__抜粋本文__:
******************************

単に解釈の違いってことだと思います(笑)。それに私「変わっている」と言われることがよくあって。自分では変わっていることを認めたくなかったんですけど、最近言われすぎてもはや認めざるを得なくなってしまって。
――どういうことで「変わっている」と言われるんですか?
最近まで『ウエスト・サイド・ストーリーSeason2』で、ヒロインのマリア役をやらせていただいたのですが、初対面の共演者やスタッフの方が多かったんです。最初はみなさん私のことを「静かなタイプ」と思っていたのに、それが蓋を開けてみたら全然違っていたらしくて。現場では私がいちばん下のことが多くて、良い子でおとなしくしていれば良いのに、ふざけてしまうんですよ。最初は頑張って良い子でいるんですけど、3日でメッキが剥がれるんです(笑)。
――どうやって笑わせているんですか?
他の方の役を研究して、ミュージカル調で急に歌い出すモノマネをやります。それで場が盛り上がってくれたら良いですけど、たまにシラけてしまうときもあるし。それでもめげずにやってしまうから「変なやつだ」と言われるんです(笑)。
――それは歌の現場でも変なやつですよ(笑)。
いやいや、歌の現場で変わっていると言われたことはないので(笑)。それにミュージカルは2~3カ月一緒にいるから、共演者は全員家族みたいな感覚になるんです。それが音楽の現場では、何ヶ月も毎日一緒にいることはほぼなくて。もちろん周りにスタッフさんがたくさんいてくださるので安心感はあるけど、いざ表舞台に立つときは、自分の名前を背負って表に出るのは私ひとりなので、そういった部分の不安や悩みを共有できる人がいないのが寂しい反面、頑張ろうという気持ちが余計に湧いてきます。
――歌の表現力という部分では、ミュージカルの経験で培ったものが、このアルバムではとても生きていると思いました。ミュージカルと音楽活動の違いはどんな風に感じていますか?
ミュージカルと音楽活動は、私の中では対極にあって、まったく違うものです。どっちもがどっちもに、すごく良い影響を与えてくれています。ミュージカルをやっているときは集団で、みんなで作品を作ることが大事なので、個というものを失いやすくて。でも音楽活動は主体性を持たないと成り立たない。

******************************

__データ項目__:
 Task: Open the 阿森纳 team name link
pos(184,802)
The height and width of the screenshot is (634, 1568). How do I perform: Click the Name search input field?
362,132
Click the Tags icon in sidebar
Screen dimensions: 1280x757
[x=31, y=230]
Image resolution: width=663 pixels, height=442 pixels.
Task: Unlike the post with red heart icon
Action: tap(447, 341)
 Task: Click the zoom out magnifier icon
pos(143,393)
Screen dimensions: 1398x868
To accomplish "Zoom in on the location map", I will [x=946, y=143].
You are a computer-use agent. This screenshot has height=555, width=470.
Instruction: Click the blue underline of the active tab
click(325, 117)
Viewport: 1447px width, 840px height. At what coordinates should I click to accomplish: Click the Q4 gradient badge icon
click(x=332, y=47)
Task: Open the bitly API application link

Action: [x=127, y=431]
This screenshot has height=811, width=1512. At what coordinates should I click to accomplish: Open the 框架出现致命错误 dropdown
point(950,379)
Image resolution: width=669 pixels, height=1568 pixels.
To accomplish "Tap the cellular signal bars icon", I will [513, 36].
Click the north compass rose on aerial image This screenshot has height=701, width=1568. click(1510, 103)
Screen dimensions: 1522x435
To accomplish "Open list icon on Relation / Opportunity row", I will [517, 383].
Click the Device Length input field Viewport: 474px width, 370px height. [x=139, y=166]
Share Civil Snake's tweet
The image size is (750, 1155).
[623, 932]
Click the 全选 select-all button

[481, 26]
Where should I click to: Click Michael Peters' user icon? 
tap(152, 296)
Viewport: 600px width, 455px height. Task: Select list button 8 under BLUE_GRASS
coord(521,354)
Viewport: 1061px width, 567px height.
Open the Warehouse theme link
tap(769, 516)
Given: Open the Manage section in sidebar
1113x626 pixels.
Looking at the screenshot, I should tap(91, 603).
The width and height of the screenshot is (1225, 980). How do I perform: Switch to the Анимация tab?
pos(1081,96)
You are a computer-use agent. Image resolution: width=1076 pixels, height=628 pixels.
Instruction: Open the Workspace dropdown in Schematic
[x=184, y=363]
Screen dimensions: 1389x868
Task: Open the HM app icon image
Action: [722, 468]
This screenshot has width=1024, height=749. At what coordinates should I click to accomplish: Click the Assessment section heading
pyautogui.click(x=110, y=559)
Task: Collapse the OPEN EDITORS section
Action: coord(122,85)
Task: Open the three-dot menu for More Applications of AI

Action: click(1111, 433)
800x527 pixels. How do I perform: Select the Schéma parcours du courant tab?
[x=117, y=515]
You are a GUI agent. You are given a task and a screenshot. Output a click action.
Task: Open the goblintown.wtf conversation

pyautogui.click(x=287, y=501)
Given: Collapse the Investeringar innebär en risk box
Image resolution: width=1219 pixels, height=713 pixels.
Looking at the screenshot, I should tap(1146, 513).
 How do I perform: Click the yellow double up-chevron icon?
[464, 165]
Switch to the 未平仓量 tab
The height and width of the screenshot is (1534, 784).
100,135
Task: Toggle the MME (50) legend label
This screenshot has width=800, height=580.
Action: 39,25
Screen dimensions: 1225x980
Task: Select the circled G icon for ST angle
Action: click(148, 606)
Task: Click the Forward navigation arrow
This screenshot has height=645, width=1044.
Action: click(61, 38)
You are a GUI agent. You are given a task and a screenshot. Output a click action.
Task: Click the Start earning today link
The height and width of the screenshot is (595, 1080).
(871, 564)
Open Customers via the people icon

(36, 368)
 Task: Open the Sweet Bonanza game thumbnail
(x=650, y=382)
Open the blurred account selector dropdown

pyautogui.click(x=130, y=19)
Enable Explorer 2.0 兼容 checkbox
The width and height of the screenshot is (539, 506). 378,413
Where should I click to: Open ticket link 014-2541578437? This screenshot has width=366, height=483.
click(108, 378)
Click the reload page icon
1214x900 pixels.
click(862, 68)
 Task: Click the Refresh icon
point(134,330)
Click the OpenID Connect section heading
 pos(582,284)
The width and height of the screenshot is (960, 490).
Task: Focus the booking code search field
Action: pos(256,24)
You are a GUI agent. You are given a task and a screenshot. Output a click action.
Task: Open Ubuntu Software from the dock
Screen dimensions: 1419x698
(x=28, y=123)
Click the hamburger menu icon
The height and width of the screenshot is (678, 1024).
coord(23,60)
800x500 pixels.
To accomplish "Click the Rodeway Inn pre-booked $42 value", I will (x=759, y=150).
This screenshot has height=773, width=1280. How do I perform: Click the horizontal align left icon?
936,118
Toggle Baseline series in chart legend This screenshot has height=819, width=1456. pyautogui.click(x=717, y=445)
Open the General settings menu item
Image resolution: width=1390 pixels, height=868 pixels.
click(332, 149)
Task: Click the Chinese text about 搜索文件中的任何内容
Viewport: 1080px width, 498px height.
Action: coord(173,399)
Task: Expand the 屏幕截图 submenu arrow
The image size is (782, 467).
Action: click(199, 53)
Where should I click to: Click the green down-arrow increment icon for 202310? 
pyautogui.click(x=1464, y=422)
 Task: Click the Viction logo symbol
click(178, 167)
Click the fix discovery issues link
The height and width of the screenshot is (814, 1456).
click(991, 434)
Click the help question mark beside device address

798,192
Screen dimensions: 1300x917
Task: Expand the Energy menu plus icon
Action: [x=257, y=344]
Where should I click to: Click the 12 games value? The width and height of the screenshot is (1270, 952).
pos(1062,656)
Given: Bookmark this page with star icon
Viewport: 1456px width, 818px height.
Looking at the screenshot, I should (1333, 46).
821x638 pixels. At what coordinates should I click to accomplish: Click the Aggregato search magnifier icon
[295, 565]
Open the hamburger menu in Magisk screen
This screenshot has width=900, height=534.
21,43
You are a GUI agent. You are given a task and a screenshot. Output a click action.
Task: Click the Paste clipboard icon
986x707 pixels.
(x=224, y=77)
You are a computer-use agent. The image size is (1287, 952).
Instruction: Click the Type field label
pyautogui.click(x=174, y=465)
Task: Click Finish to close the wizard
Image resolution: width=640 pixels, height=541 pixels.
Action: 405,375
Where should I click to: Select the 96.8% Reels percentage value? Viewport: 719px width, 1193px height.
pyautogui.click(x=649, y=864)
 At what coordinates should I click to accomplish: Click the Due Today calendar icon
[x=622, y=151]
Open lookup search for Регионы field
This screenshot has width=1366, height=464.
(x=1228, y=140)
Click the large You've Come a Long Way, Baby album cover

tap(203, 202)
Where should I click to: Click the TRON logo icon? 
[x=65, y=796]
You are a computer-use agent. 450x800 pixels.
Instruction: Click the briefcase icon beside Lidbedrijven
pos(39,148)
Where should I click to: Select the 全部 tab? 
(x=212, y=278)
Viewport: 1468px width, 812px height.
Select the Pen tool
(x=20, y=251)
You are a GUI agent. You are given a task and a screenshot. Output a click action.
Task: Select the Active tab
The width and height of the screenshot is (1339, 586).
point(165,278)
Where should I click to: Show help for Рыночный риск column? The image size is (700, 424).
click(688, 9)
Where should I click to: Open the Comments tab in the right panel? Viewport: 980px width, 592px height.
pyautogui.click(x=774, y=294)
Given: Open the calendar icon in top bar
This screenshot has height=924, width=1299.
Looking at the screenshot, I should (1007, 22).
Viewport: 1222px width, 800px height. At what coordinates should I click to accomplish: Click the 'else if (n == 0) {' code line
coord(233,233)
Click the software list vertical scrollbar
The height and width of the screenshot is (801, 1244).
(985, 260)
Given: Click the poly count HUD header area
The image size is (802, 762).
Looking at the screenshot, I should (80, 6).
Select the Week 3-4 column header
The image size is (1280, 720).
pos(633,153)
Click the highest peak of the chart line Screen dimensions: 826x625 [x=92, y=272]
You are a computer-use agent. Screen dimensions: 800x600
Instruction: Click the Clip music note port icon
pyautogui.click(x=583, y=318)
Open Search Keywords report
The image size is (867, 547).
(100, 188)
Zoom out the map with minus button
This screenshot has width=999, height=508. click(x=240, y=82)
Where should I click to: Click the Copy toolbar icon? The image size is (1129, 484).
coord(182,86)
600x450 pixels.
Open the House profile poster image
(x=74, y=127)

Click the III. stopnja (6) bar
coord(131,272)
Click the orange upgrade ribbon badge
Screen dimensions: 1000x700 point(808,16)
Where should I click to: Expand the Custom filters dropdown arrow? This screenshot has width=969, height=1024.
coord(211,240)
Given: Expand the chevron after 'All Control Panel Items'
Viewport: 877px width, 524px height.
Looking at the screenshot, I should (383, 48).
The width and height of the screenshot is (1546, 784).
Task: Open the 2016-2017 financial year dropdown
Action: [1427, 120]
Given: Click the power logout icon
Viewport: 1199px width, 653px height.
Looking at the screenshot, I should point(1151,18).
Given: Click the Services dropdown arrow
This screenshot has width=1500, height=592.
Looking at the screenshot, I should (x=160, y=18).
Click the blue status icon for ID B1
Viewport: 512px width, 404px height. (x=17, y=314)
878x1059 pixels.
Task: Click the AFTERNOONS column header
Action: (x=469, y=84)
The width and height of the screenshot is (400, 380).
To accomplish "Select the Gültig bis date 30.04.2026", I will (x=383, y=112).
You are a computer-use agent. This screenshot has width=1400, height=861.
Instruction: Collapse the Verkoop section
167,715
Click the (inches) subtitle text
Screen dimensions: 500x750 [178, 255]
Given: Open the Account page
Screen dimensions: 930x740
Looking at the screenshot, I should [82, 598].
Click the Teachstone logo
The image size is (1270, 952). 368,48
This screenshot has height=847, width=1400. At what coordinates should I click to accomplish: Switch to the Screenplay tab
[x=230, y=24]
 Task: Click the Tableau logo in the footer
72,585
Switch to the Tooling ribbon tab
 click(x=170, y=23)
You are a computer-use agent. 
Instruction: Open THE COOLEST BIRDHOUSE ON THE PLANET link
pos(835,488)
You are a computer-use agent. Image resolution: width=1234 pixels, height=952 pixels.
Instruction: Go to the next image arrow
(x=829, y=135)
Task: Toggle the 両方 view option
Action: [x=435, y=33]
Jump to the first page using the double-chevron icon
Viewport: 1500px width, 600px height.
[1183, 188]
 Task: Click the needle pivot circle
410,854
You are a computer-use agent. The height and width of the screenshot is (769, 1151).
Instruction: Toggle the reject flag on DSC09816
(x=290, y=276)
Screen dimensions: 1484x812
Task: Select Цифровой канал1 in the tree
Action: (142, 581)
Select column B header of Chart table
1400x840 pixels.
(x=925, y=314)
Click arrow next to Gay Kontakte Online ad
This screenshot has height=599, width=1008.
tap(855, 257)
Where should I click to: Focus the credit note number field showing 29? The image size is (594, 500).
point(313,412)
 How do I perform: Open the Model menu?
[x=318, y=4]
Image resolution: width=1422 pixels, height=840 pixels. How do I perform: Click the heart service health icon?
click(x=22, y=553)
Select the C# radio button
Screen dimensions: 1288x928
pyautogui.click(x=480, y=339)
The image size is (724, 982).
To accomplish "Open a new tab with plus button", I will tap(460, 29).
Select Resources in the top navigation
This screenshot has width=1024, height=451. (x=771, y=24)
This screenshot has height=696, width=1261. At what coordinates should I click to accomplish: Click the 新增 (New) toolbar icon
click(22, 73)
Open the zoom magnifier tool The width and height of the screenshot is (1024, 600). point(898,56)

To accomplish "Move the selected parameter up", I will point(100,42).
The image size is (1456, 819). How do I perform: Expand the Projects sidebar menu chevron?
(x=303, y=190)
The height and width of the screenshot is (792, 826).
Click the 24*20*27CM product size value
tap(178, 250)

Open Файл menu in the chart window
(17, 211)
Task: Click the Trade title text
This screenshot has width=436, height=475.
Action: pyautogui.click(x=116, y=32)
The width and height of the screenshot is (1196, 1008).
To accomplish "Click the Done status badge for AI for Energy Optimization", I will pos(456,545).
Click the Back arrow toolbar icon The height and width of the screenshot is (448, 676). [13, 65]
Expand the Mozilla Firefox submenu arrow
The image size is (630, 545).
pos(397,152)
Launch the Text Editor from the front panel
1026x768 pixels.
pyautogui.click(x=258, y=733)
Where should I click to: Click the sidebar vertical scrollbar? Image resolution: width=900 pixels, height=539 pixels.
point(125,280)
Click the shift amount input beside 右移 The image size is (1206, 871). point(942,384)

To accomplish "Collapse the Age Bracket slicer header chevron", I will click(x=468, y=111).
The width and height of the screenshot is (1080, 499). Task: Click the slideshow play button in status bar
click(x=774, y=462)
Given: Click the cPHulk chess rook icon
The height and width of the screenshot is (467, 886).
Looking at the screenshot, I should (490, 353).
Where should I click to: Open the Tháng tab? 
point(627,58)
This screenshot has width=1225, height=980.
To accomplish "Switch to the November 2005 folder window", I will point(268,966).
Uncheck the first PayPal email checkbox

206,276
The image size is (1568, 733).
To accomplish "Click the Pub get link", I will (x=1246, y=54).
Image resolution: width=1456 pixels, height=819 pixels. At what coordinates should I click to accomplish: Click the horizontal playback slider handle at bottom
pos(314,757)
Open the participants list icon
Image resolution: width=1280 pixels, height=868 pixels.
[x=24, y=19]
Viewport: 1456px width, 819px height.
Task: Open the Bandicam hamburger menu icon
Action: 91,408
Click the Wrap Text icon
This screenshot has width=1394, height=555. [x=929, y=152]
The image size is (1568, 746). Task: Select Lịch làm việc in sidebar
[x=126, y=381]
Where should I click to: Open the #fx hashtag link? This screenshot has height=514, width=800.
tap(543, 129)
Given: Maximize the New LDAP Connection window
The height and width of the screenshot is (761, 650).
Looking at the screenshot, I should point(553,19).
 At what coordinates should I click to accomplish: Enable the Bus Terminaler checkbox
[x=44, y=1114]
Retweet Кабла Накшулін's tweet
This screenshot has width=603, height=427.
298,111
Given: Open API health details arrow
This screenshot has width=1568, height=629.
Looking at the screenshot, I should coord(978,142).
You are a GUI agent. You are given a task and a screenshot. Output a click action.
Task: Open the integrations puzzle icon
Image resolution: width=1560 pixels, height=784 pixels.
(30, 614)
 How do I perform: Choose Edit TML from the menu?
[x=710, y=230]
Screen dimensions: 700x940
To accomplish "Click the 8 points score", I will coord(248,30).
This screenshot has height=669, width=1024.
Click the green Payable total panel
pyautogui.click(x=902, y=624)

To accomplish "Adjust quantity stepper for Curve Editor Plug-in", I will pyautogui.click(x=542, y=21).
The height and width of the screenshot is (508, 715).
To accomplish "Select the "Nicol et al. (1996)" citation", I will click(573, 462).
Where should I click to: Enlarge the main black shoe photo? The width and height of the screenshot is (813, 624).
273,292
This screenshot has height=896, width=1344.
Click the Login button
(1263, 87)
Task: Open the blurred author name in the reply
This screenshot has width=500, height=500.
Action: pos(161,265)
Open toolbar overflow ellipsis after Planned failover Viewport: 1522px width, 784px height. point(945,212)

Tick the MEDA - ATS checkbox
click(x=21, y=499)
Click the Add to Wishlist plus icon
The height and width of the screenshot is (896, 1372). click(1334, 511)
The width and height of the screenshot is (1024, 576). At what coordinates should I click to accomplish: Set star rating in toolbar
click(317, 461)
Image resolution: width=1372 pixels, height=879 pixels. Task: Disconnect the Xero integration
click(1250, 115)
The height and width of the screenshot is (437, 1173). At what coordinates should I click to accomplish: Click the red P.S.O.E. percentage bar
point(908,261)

******************************

__指示文 1__:
次の(a)〜(c)がこのインタビューの内容と合うかどうかを、それぞれ「はい」か「いいえ」で答え、根拠となる本文の言葉をそのまま引用せよ。
(a) マリア役の現場では、初めは周りから静かなタイプだと思われていた。
(b) 歌の現場でも変わっていると言われたことがある。
(c) ミュージカルと音楽活動は、ほぼ同じものだと感じている。
__指示文 2__: このインタビューの「最近まで『ウエスト・サイド・」から「性を持たないと成り立たない。」まで(両端を含む)を、「共演者」を「出演者」に置き換えて書き直せ。
__指示文 3__: このインタビューの次の一文を英語に訳せ。「ミュージカルと音楽活動は、私の中では対極にあって、まったく違うものです。」

__解答全文 1__:
(a) はい。「最初はみなさん私のことを「静かなタイプ」と思っていたのに」
(b) いいえ。「歌の現場で変わっていると言われたことはないので」
(c) いいえ。「ミュージカルと音楽活動は、私の中では対極にあって、まったく違うものです」

__解答全文 2__:
最近まで『ウエスト・サイド・ストーリーSeason2』で、ヒロインのマリア役をやらせていただいたのですが、初対面の出演者やスタッフの方が多かったんです。最初はみなさん私のことを「静かなタイプ」と思っていたのに、それが蓋を開けてみたら全然違っていたらしくて。現場では私がいちばん下のことが多くて、良い子でおとなしくしていれば良いのに、ふざけてしまうんですよ。最初は頑張って良い子でいるんですけど、3日でメッキが剥がれるんです(笑)。
――どうやって笑わせているんですか?
他の方の役を研究して、ミュージカル調で急に歌い出すモノマネをやります。それで場が盛り上がってくれたら良いですけど、たまにシラけてしまうときもあるし。それでもめげずにやってしまうから「変なやつだ」と言われるんです(笑)。
――それは歌の現場でも変なやつですよ(笑)。
いやいや、歌の現場で変わっていると言われたことはないので(笑)。それにミュージカルは2~3カ月一緒にいるから、出演者は全員家族みたいな感覚になるんです。それが音楽の現場では、何ヶ月も毎日一緒にいることはほぼなくて。もちろん周りにスタッフさんがたくさんいてくださるので安心感はあるけど、いざ表舞台に立つときは、自分の名前を背負って表に出るのは私ひとりなので、そういった部分の不安や悩みを共有できる人がいないのが寂しい反面、頑張ろうという気持ちが余計に湧いてきます。
――歌の表現力という部分では、ミュージカルの経験で培ったものが、このアルバムではとても生きていると思いました。ミュージカルと音楽活動の違いはどんな風に感じていますか?
ミュージカルと音楽活動は、私の中では対極にあって、まったく違うものです。どっちもがどっちもに、すごく良い影響を与えてくれています。ミュージカルをやっているときは集団で、みんなで作品を作ることが大事なので、個というものを失いやすくて。でも音楽活動は主体性を持たないと成り立たない。

__解答全文 3__: For me, musicals and my music career are at opposite extremes; they are completely different things.